# XTRA Sports Radio 690/1150



## Sean (Jun 7, 2002)

http://www.foxsports1150.com/main.html

Ballin with Vic And Joe
Every Saturday morning on 690 or 1150 am there is a show that Laker fans can check out on the radio here in Socal. For those of you who are not located here, or get no AM radio reception, check out the website, where you can listen to the live audio feed. 

http://www.foxsports1150.com/streaming.html

Also, ever weekday morning, Joel Myers, the Lakers radio network play by play announcer, does a Laker report at 8:15 am, during Tony Bruno's show.

Also noon - 3 pm, the Loose Cannons. 

http://www.foxsports1150.com/streaming.html


----------



## Lynx (Mar 6, 2004)

Thanks Sean!


----------



## Sean (Jun 7, 2002)

Kobe is doing an interview with them right now.

http://www.foxsports1150.com/streaming.html


----------



## Lynx (Mar 6, 2004)

Really? What's the topic Sean?
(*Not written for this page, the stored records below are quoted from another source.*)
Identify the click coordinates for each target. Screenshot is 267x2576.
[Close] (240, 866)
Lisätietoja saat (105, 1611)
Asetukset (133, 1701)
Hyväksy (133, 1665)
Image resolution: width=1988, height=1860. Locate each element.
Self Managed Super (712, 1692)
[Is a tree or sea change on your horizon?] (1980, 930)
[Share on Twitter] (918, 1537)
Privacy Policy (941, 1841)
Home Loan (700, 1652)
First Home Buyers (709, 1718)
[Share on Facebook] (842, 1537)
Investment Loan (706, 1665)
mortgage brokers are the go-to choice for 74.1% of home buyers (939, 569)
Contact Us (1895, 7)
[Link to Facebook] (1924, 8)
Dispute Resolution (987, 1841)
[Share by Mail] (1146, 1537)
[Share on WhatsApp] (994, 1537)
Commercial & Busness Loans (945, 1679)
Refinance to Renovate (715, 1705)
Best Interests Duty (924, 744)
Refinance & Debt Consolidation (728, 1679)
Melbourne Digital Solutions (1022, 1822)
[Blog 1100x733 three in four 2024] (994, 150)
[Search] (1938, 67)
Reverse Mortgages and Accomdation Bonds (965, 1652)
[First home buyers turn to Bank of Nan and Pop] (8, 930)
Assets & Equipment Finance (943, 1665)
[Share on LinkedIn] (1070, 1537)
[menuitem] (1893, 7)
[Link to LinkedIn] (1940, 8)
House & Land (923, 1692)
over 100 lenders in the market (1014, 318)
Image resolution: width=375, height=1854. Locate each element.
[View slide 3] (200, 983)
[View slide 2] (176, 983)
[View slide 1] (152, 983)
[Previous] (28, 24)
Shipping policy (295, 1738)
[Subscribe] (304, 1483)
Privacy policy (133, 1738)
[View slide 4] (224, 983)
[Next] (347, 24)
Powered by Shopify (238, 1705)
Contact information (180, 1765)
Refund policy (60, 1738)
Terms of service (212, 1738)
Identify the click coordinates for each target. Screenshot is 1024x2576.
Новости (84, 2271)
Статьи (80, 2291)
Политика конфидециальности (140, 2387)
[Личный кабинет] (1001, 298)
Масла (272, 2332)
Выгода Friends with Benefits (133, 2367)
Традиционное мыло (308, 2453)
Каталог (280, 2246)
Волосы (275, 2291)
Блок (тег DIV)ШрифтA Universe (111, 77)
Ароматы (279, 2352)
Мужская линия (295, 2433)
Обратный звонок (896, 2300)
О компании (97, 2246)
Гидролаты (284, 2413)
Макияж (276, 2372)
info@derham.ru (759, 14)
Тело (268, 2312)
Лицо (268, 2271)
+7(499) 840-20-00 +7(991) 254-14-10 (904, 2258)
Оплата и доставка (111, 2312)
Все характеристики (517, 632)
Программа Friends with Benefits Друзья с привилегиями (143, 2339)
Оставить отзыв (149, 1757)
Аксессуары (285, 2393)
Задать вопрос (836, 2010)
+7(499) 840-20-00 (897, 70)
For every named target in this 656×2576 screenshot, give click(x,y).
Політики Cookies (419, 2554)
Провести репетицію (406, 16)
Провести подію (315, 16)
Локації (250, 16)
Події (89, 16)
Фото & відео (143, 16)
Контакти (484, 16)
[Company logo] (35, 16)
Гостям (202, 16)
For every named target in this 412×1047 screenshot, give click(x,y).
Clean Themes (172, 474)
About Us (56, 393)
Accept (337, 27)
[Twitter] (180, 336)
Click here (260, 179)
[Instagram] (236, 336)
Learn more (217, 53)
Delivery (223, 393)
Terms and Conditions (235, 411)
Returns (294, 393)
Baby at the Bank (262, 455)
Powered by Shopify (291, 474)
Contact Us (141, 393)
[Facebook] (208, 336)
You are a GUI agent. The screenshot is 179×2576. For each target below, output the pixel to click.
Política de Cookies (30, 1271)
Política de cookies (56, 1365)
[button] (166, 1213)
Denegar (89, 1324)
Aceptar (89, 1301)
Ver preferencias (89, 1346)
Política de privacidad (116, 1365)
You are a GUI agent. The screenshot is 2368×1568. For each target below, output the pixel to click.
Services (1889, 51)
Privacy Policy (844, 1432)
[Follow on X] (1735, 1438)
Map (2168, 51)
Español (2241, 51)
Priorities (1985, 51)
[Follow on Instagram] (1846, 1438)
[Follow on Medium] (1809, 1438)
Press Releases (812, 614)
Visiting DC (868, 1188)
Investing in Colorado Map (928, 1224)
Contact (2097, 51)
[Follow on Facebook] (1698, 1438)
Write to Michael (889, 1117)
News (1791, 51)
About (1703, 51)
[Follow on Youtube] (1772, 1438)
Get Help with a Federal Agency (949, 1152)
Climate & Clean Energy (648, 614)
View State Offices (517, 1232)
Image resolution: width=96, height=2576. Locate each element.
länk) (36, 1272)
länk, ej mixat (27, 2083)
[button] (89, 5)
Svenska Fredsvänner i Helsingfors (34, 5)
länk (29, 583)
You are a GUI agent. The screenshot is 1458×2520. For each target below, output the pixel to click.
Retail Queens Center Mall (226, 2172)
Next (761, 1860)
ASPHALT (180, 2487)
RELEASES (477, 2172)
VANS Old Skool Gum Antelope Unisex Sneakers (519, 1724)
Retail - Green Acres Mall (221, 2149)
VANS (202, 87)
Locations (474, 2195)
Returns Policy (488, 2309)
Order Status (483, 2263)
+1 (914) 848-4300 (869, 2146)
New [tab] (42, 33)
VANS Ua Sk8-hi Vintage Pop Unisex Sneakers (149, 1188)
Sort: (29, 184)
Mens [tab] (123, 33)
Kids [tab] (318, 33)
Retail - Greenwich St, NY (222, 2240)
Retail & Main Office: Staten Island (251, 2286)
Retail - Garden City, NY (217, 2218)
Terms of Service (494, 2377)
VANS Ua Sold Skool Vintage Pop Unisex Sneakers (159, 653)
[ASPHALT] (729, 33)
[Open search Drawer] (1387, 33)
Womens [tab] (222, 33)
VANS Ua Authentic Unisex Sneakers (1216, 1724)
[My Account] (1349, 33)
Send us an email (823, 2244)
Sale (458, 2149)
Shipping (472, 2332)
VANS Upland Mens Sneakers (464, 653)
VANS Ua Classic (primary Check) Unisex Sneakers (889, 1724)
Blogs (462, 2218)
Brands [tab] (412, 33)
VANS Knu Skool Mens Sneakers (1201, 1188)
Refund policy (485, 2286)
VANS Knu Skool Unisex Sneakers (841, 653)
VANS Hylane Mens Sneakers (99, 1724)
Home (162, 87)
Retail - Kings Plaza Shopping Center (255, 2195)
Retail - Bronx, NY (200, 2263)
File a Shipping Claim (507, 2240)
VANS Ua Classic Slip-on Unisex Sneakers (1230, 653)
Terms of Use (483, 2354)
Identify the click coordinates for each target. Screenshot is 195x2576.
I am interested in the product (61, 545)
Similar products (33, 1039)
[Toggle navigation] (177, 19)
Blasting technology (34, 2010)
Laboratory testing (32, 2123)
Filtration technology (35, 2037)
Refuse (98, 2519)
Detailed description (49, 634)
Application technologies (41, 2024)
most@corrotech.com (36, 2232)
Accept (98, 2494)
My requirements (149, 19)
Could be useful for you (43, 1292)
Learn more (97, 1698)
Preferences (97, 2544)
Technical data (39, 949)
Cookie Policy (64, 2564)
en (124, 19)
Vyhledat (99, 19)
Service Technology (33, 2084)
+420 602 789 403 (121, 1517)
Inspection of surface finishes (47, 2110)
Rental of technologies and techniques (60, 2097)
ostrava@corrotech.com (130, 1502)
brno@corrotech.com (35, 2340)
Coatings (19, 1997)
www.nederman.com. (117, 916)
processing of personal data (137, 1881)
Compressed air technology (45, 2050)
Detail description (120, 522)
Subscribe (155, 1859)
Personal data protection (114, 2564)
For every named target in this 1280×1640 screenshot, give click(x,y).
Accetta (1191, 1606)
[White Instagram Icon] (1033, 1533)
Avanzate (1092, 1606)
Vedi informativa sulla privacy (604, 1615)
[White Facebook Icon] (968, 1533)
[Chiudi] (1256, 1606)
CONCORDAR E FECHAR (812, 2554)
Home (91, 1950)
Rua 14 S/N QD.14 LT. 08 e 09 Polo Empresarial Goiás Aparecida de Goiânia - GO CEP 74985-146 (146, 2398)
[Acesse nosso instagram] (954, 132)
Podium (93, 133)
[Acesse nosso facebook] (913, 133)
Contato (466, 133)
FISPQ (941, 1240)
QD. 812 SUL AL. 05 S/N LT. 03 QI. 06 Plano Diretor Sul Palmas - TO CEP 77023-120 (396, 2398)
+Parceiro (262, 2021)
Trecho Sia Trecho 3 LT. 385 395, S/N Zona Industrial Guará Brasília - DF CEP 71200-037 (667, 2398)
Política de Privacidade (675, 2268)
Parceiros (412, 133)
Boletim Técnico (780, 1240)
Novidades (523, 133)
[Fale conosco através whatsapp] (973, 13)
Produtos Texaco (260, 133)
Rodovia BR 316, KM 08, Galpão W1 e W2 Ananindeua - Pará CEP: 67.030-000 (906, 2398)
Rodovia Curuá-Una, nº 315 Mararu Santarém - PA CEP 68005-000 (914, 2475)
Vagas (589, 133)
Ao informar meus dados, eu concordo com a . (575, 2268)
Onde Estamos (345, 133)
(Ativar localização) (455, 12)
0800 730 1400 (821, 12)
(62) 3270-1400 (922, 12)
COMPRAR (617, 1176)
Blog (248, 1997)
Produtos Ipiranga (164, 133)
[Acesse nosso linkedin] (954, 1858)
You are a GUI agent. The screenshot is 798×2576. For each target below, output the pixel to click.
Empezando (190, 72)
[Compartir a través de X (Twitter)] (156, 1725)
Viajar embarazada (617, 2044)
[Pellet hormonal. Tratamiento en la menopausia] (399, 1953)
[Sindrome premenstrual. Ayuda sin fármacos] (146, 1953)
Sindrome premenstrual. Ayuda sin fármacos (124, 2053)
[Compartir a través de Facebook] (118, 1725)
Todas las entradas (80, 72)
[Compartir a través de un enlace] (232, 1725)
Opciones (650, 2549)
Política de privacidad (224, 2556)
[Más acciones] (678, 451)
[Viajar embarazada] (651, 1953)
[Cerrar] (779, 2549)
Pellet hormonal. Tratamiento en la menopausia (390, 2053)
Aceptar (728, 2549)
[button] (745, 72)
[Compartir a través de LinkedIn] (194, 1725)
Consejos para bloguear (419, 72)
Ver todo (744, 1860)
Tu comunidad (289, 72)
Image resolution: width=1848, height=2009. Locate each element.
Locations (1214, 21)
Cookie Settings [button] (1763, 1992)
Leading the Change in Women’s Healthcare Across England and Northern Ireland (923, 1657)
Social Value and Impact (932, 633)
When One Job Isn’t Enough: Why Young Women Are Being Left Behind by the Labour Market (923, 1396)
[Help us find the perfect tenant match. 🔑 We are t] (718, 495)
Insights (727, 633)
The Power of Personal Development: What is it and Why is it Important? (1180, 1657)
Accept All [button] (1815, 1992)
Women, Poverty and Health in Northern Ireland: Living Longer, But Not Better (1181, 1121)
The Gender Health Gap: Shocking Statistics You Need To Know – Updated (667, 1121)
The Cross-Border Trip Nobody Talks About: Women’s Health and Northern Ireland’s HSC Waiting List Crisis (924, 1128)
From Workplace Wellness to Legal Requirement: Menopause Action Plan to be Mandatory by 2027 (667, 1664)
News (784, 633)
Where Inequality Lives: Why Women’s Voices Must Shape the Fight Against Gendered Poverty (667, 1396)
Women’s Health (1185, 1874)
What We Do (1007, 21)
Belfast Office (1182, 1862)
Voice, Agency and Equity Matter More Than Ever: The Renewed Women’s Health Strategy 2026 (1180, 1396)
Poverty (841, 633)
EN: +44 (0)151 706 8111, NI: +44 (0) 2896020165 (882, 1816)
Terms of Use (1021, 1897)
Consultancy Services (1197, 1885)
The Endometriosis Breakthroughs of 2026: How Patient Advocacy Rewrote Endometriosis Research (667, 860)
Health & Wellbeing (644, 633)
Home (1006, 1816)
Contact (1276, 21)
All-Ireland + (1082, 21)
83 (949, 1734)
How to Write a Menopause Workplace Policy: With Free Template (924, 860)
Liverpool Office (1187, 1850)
I can't listen to it since I'm at the job at the moment.


----------



## Sean (Jun 7, 2002)

the kobe interview was two days ago.

right now they are discussing everything from Malone and the fan to the team's lack of rebounds.

you can't get the stream at work or you can't listen because you are at work?


----------



## Lynx (Mar 6, 2004)

> Originally posted by <b>Sean</b>!
> you can't get the stream at work or you can't listen because you are at work?


I was at the work on Saturday, got hold of the interview later.


----------